Pertanda

53 12 0
                                    

Pagi yang dingin di Lembang, Bandung. Benar-benar dingin hingga aku harus mengenakan jaket untuk melapisi piyama panjangku dan menutup kepalaku dengan tudung jaket. Lagu Nada-Nada Cinta mengalun dari ponselku, menemaniku menikmati suasana Bandung pagi yang dingin dan damai dari balkon kamarku.

Aku melongok saat mendengar langkah-langkah sepatu dan suara mengobrol. Rupanya beberapa orang sudah bangun dan sedang siap-siap berolahraga. Bahkan Mas Fahri sudah membawa sepasang raket.

"Duluan ya!" pamit Mas Dion, Mas Tian dan Mbak Sekar.

Nico dan Mas Fahri mengangguk, mereka tidak ikut Mas Dion, Mas Tian dan Mbak Sekar yang sepertinya akan jogging di sekitar hotel. Sementara Mas Fahri dan Nico tetap di lapangan, mereka hendak main bulutangkis. Dari balkon kamarku, aku memperhatikan mereka main bulu tangkis di taman hotel yang lapang dengan senyum terkulum di bibir.

Sebenarnya Nico tidak jago-jago amat main bulutangkis. Beberapa kali Mas Fahri mengalahkannya. Tapi aku suka sekali mengamati sosoknya. Nico tetap menawan walau ia hanya memakai kaos oblong putih polos dan celana training. Aku suka melihat tertawanya dan mendengar suaranya saat sesekali ia mengobrol dengan Mas Tian sembari bermain.

"Ciyeee..." aku terlonjak kaget saat tiba-tiba Dessy muncul. Ia baru selesai mandi, rambutnya terbungkus handuk. "Disemangatin dong itu kekasihnya."

"Ssst!" aku mendesis. Khawatir Nico mendengarnya.

Dessy malah cekikikan geli. "Gue bantuin deh semangatin dia."

"Udaah ah! Gue mau mandi," ujarku seraya buru-buru kabur. Huh, interupsi yang menyebalkan. Menggangguku saja yang sedang menikmati pemandangan indah!

***

"Bawa baju ganti nggak, Nar?" tanya Dessy.

"Mager gue, ribet," sahutku seraya memasang jarum pentul di jilbabku.

Dessy tampak menimbang-nimbang. "Gue bawa aja deh," putusnya. "Biarin gue tinggal di bus. Siapa tahu nanti main basah-basahan."

Aku jadi bimbang juga sekarang. "Gue juga deh," gumamku. Perkara pakaian ganti itu nantinya akan berguna atau tidak, itu urusan nanti. Toh kami bisa meninggalkannya di bus.

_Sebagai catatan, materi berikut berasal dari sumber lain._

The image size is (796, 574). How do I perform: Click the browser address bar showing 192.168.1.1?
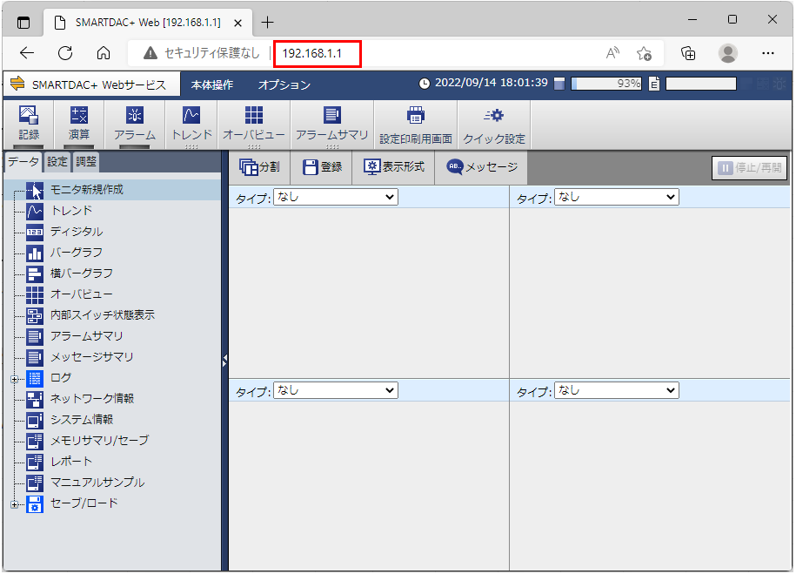[317, 53]
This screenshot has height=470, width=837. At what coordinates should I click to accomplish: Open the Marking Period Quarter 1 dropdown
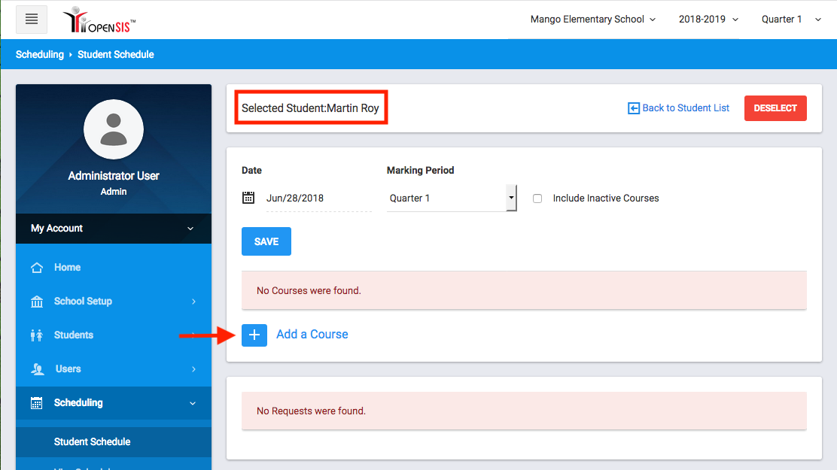tap(451, 199)
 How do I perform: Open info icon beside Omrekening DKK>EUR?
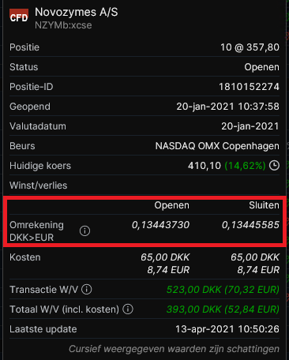click(x=84, y=231)
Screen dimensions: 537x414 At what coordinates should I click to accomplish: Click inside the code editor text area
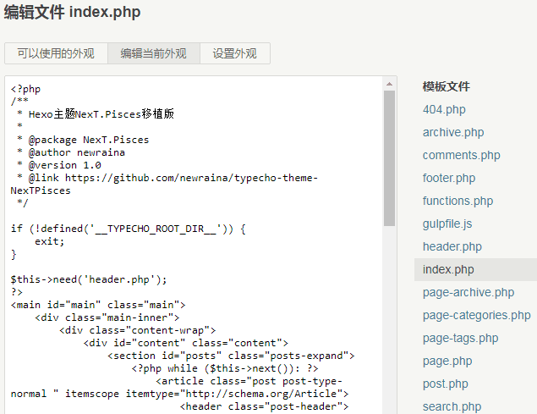(195, 254)
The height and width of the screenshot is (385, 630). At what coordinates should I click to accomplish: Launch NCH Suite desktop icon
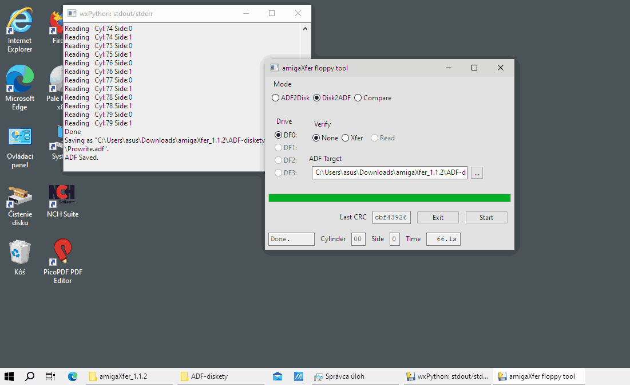click(x=62, y=201)
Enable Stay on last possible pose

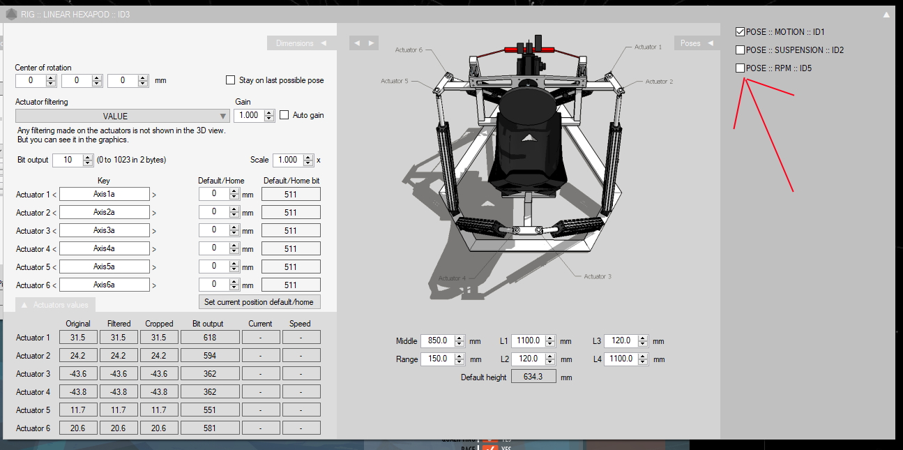coord(231,80)
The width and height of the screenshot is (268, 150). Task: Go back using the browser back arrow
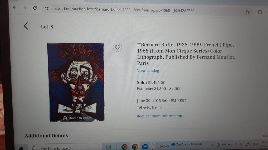click(x=15, y=8)
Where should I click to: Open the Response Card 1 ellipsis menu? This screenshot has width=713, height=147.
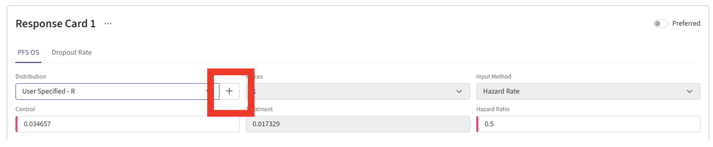(108, 24)
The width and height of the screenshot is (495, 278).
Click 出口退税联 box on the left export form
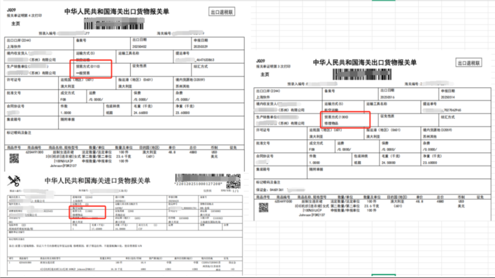222,12
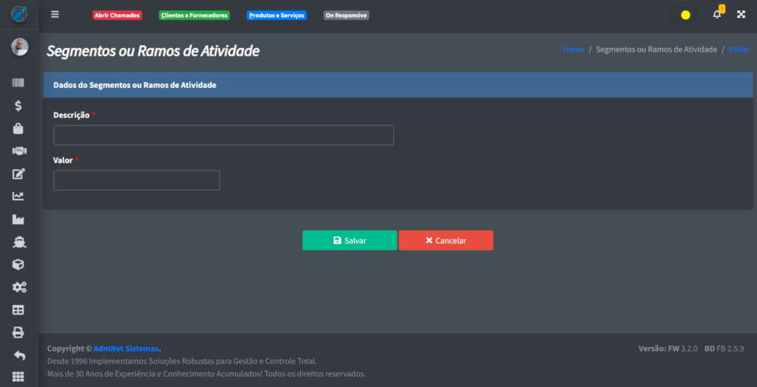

Agenda hari ini adalah outbond di kawasan Cikole. Kami menuju kesana menggunakan bus. Karena permainan-permainan outbond sarat kegiatan fisik, maka kami disarankan untuk mengenakan kaus dan celana training serta sepatu. Celakanya, aku tidak bawa sepatu ganti. Sepatu yang kupunya saat ini hanya sepatu kanvas putih, tak mungkin aku menggunakannya untuk outbond. Bisa berabe kalau sampai kotor.

Jujur saja, aku begitu merasa excited seolah-olah semua ini adalah pengalaman pertama. Padahal aku sudah beberapa kali ikut outing di kantor-kantor sebelumnya dengan beragam kegiatan yang tak kalah seru. Mungkin karena outing kali ini aku bersama teman-teman yang seru. Mungkin karena ada Nico. Ya, pada akhirnya sekarang aku mengerti. Tak penting ke mana kita pergi jalan-jalan, melainkan dengan siapa kita pergi jalan-jalan.

Kami berangkat ke lokasi outbond pukul sembilan pagi dan tiba di lokasi sekitar pukul setengah sepuluh. Bus berhenti di sebuah kawasan yang dikelilingi pohon pinus. Sangat sejuk walau secercah sinar matahari menempus sela-sela pepohonan. Sebelum memulai kegiatan outbond, kami lebih dulu berkenalan dengan seorang pemandu bernama Bobby dan mendengarkan instruksi. Kami akan melakukan tiga permainan, yakni estafet, jembatan elvis dan paintball.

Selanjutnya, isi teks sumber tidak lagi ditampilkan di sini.